It: Bem-vindos a Derry libera o verdadeiro horror de Pennywise no episódio 5

Foto: Brooke Palmer/HBO

Depois de semanas construindo tensão, o quinto episódio de It: Bem-vindos a Derry finalmente libera o que o público mais esperava: Pennywise age abertamente e transforma a cidade em um labirinto vivo de armadilhas. É o capítulo mais agressivo da temporada até agora – e um dos mais importantes para estabelecer a criatura como ameaça real, não mais apenas uma presença sussurrada nas sombras.

Emboscada de Pennywise em “29 Neibolt Street”

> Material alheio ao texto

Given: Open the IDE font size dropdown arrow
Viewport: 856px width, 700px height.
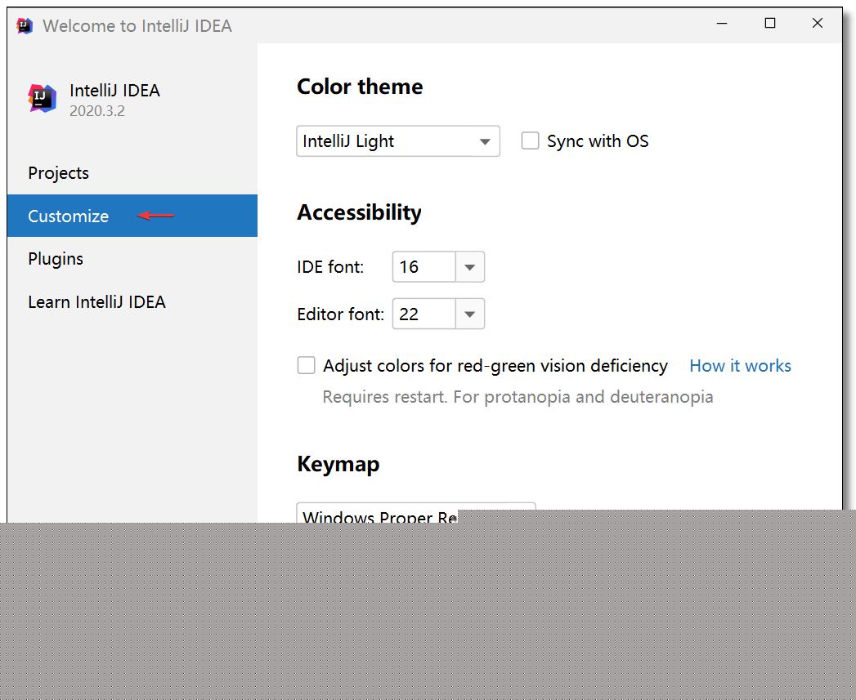Looking at the screenshot, I should pyautogui.click(x=469, y=268).
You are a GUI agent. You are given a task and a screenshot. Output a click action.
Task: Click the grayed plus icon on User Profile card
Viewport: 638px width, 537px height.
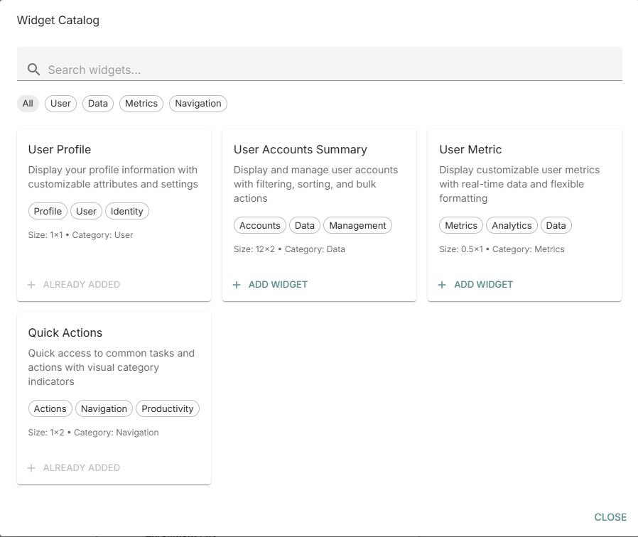(x=31, y=284)
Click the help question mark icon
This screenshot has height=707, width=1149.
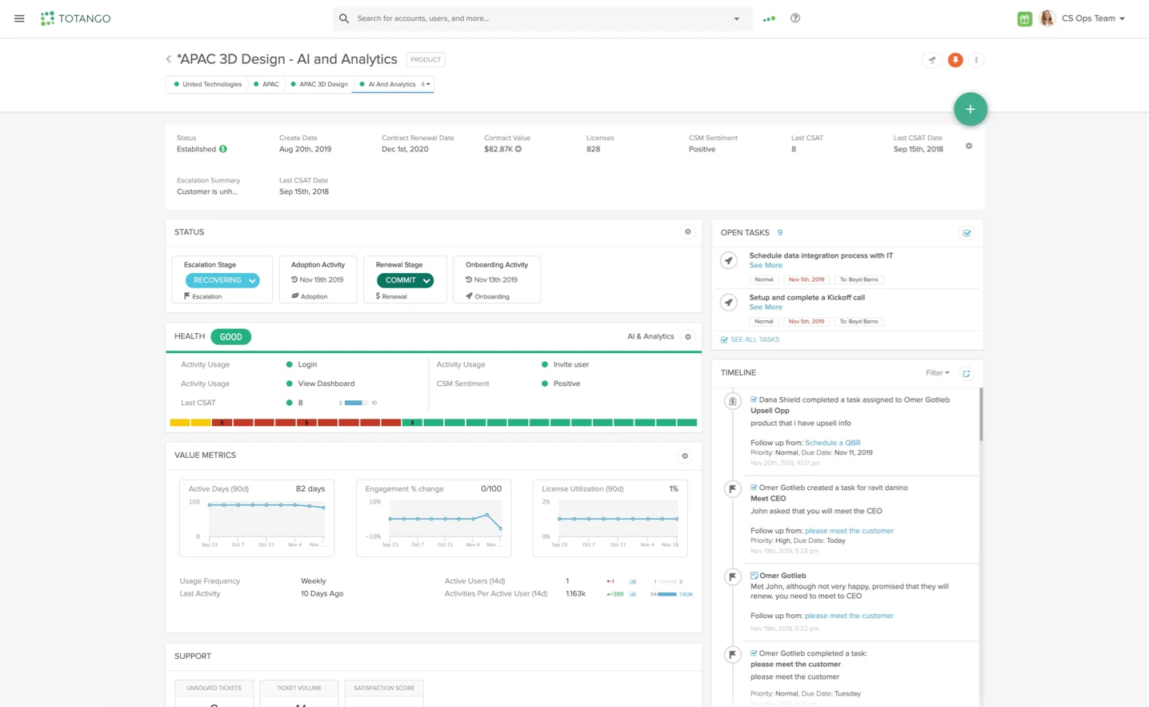795,18
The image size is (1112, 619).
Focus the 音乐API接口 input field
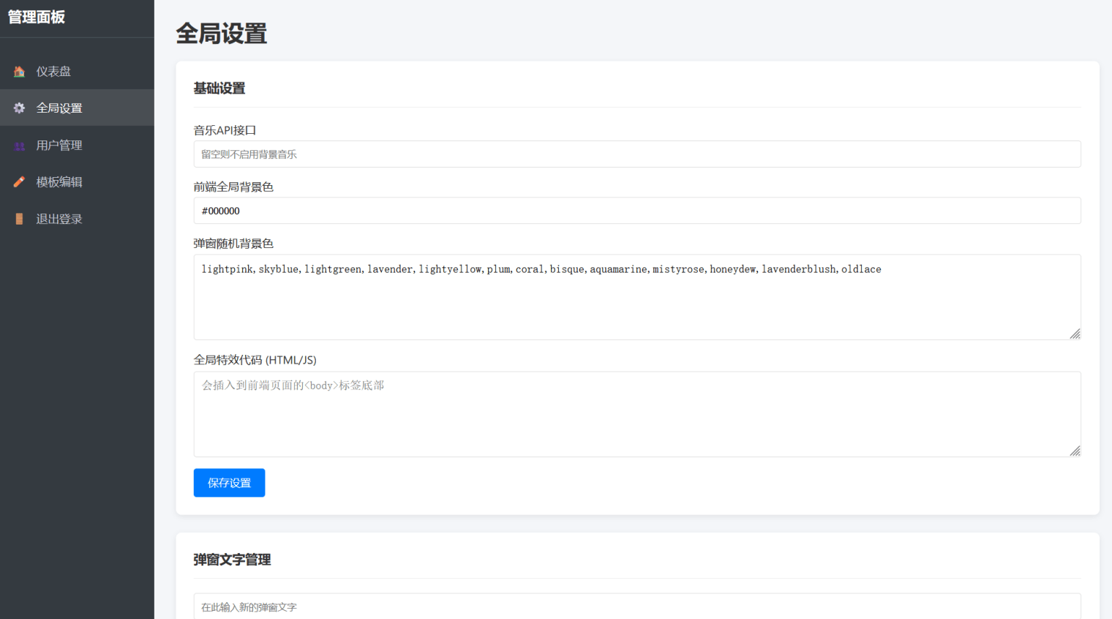coord(636,154)
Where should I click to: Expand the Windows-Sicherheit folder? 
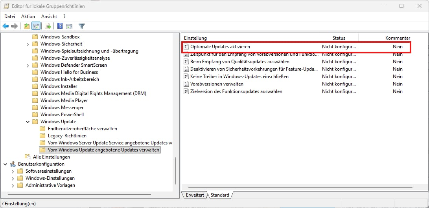(x=28, y=44)
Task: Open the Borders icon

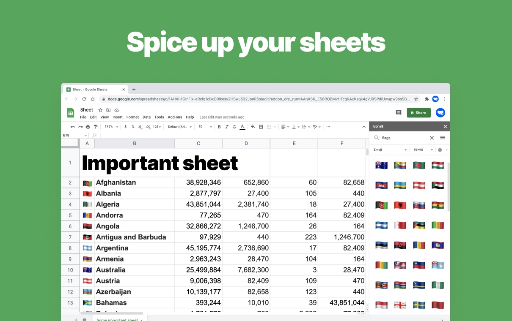Action: [x=261, y=127]
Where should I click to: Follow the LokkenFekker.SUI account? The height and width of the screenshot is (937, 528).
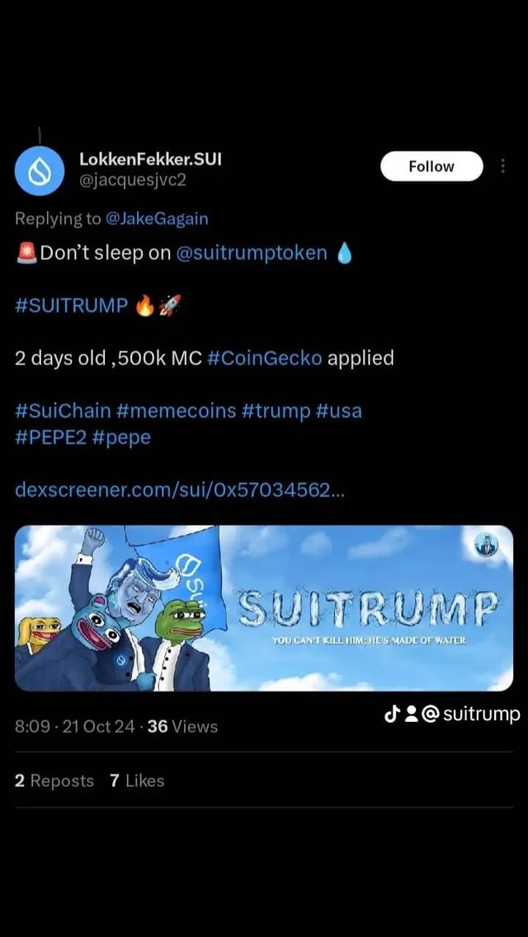pyautogui.click(x=431, y=166)
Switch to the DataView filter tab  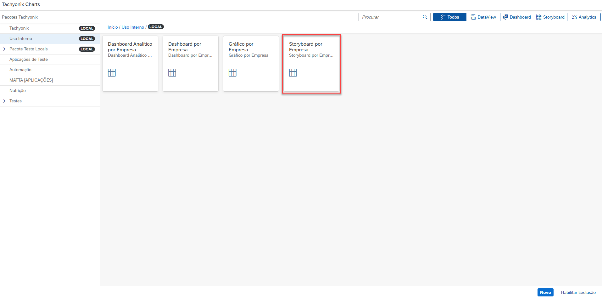[x=483, y=17]
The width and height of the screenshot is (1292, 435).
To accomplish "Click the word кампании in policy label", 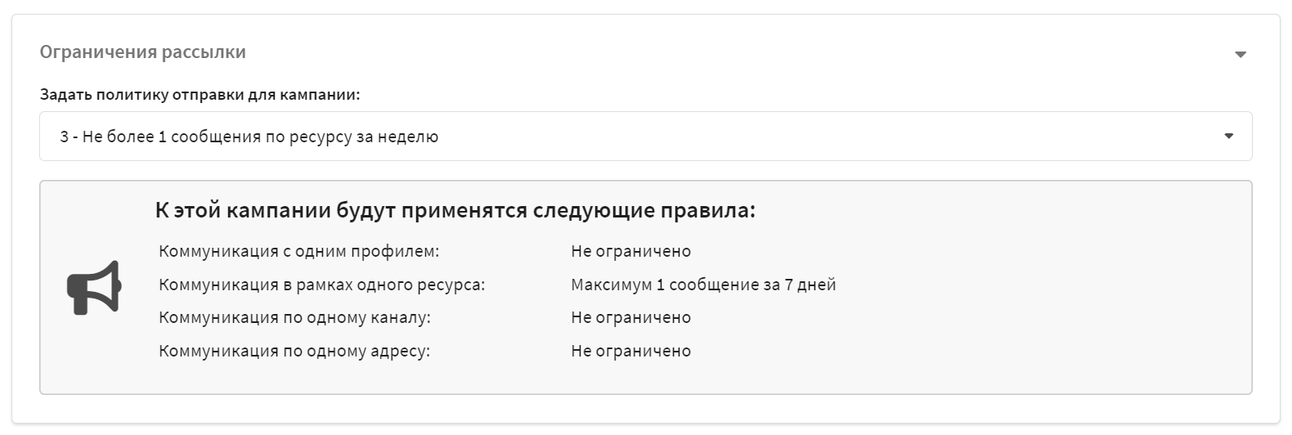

Se antes o terror era psicológico, aqui ele vira físico. O episódio mostra a criatura manipulando túneis, corredores e ambientes inteiros para capturar quem entra em seu território – um ataque que atinge simultaneamente crianças e militares, dois grupos que até então caminhavam em narrativas paralelas.

A sequência envolve:

O retorno inesperado de Matty Clements, sobrevivente improvável que surge para revelar que Phil está vivo “de alguma forma”;

Uma perseguição brutal no sistema de esgoto, com luz estourando, distorções de realidade e corpos surgindo das paredes como se a cidade estivesse viva;

Uma armadilha para militares, que entram confiantes e acabam totalmente desorientados quando Pennywise altera o ambiente em tempo real – um pequeno ensaio do massacre iminente que todo fã de Stephen King sabe que faz parte da natureza da criatura.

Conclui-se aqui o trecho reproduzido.